### [Task item]
Please copy out each line of the listing that contains the word "agent".

### [Data listing]
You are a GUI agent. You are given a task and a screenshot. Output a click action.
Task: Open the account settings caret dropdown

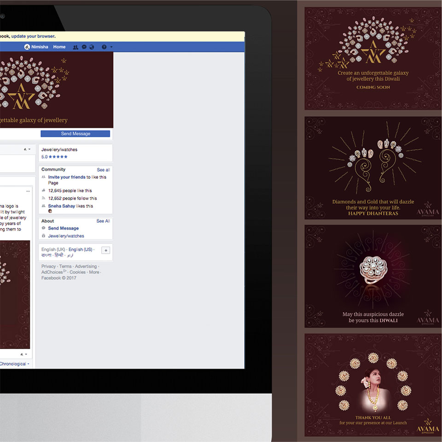[x=111, y=47]
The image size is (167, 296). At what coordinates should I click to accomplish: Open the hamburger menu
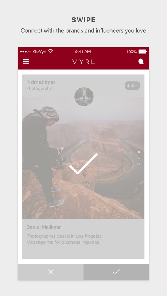(x=26, y=61)
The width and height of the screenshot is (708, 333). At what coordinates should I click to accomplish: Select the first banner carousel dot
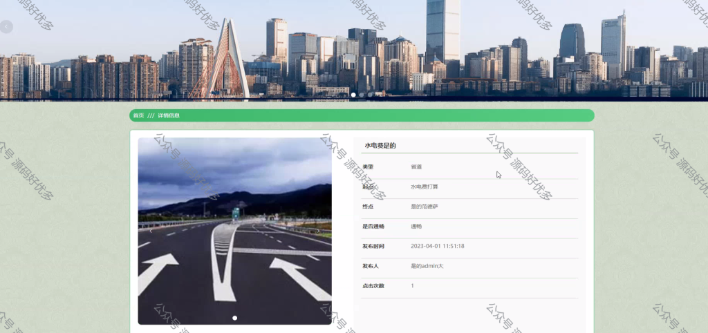click(x=353, y=95)
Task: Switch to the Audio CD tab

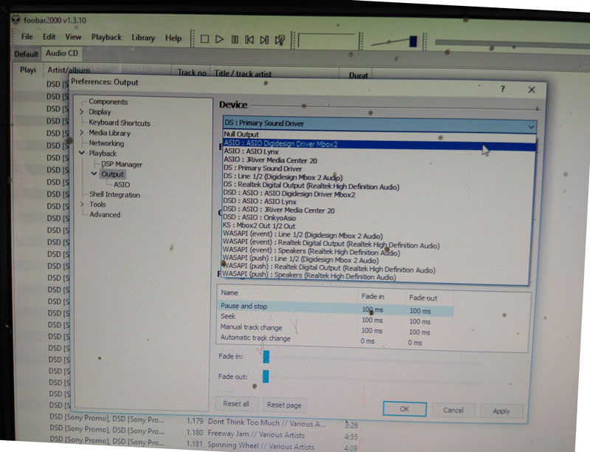Action: (62, 53)
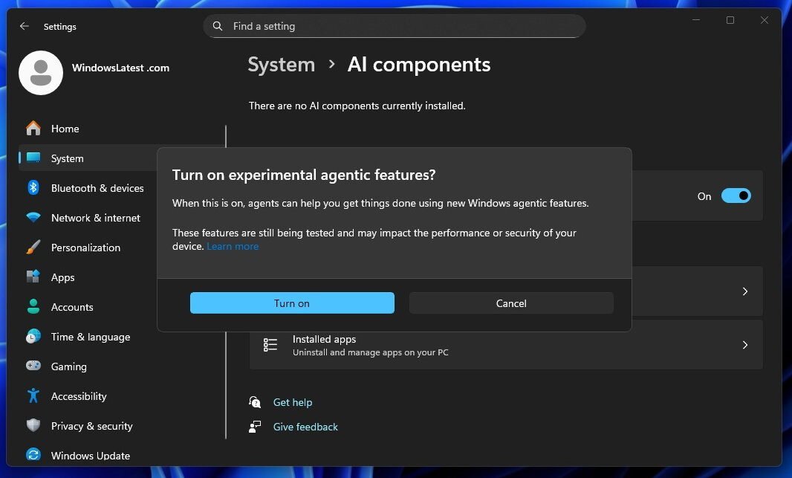Viewport: 792px width, 478px height.
Task: Expand the Installed apps row chevron
Action: 744,344
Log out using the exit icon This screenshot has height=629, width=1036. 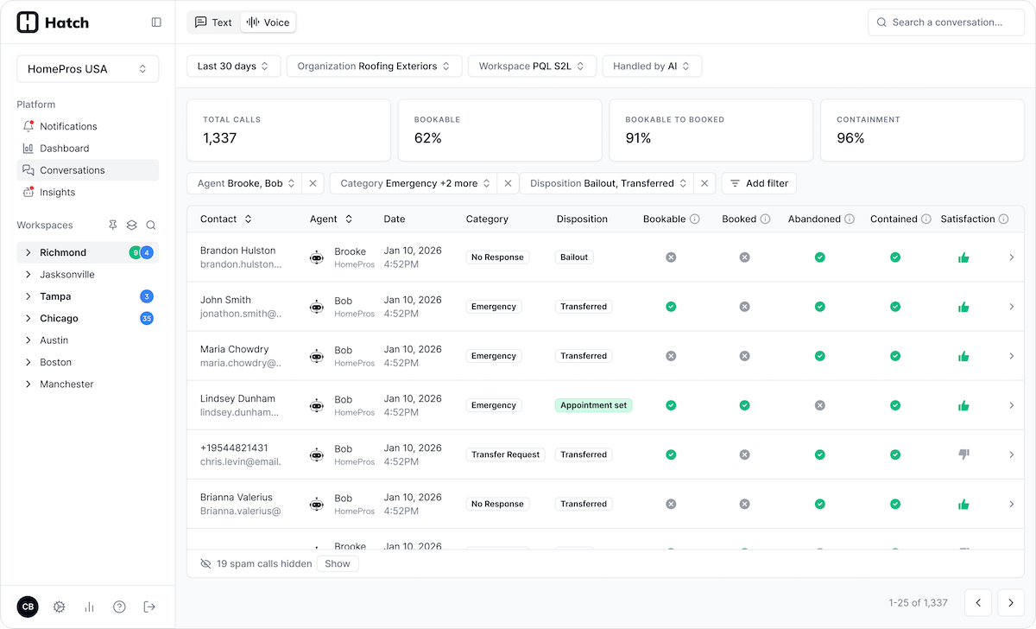(x=148, y=607)
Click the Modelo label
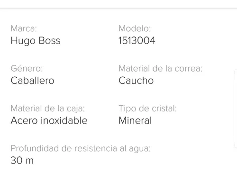This screenshot has width=237, height=172. pos(135,28)
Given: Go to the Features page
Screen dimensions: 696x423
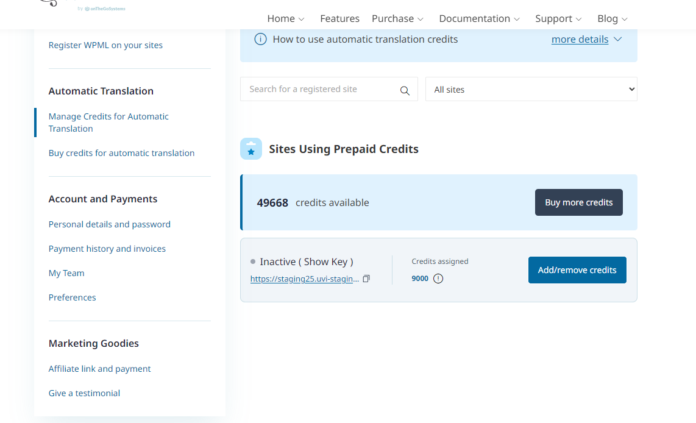Looking at the screenshot, I should click(x=339, y=18).
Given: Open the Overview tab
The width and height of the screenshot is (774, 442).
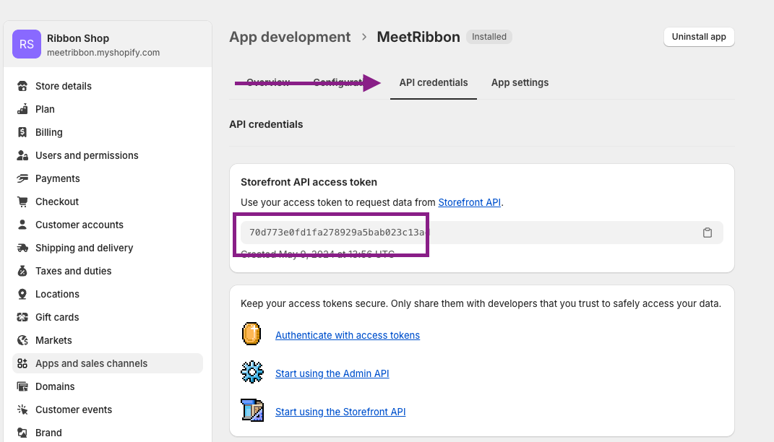Looking at the screenshot, I should (268, 82).
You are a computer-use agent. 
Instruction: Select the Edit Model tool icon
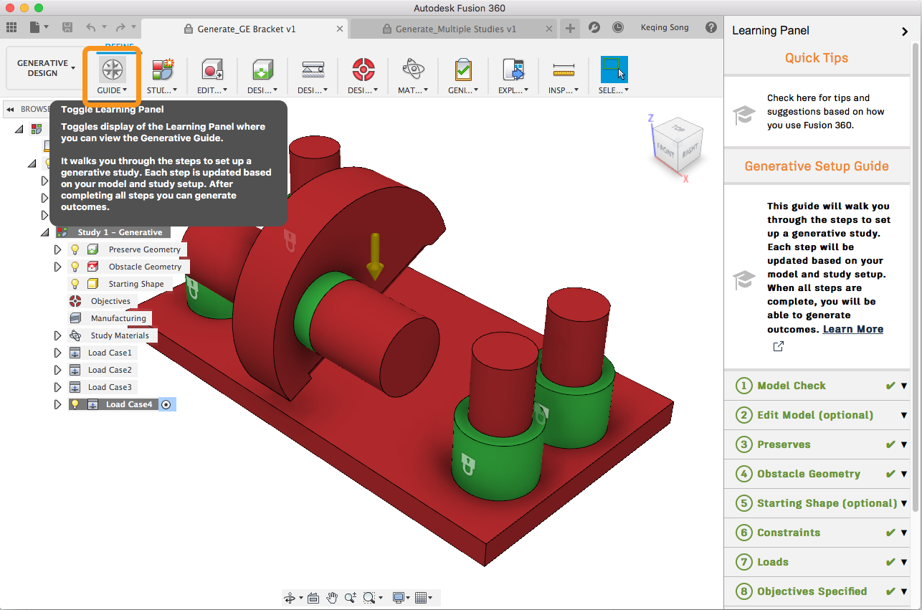[212, 70]
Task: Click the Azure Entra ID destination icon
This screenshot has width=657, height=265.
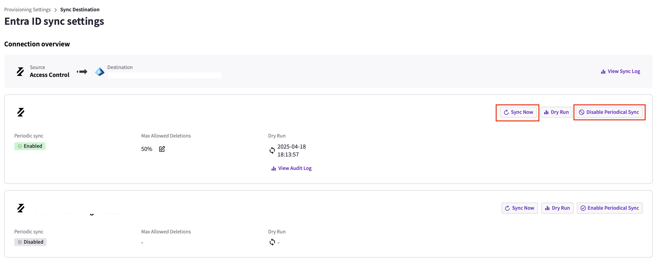Action: click(x=99, y=72)

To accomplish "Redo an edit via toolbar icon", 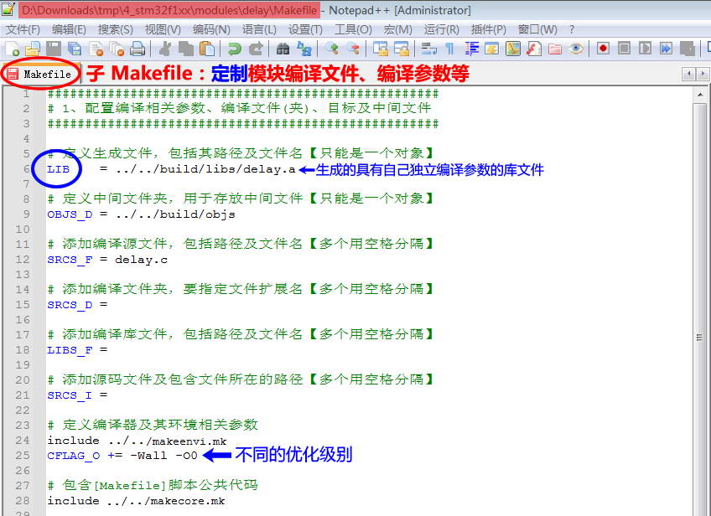I will (254, 49).
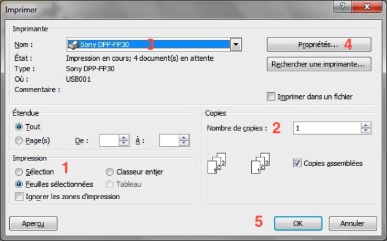Screen dimensions: 387x241
Task: Select the 'Sélection' radio option
Action: click(x=19, y=172)
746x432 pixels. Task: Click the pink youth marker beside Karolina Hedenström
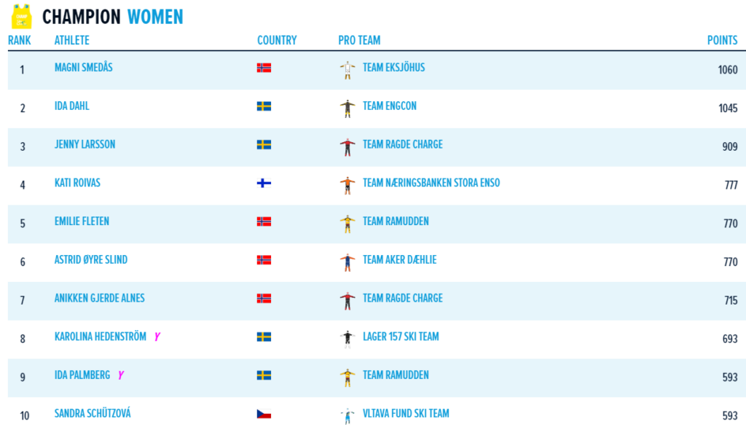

### [Solution below]
You are a GUI agent. You are given a task and a screenshot. Output a click action.
You are a computer-use agent. 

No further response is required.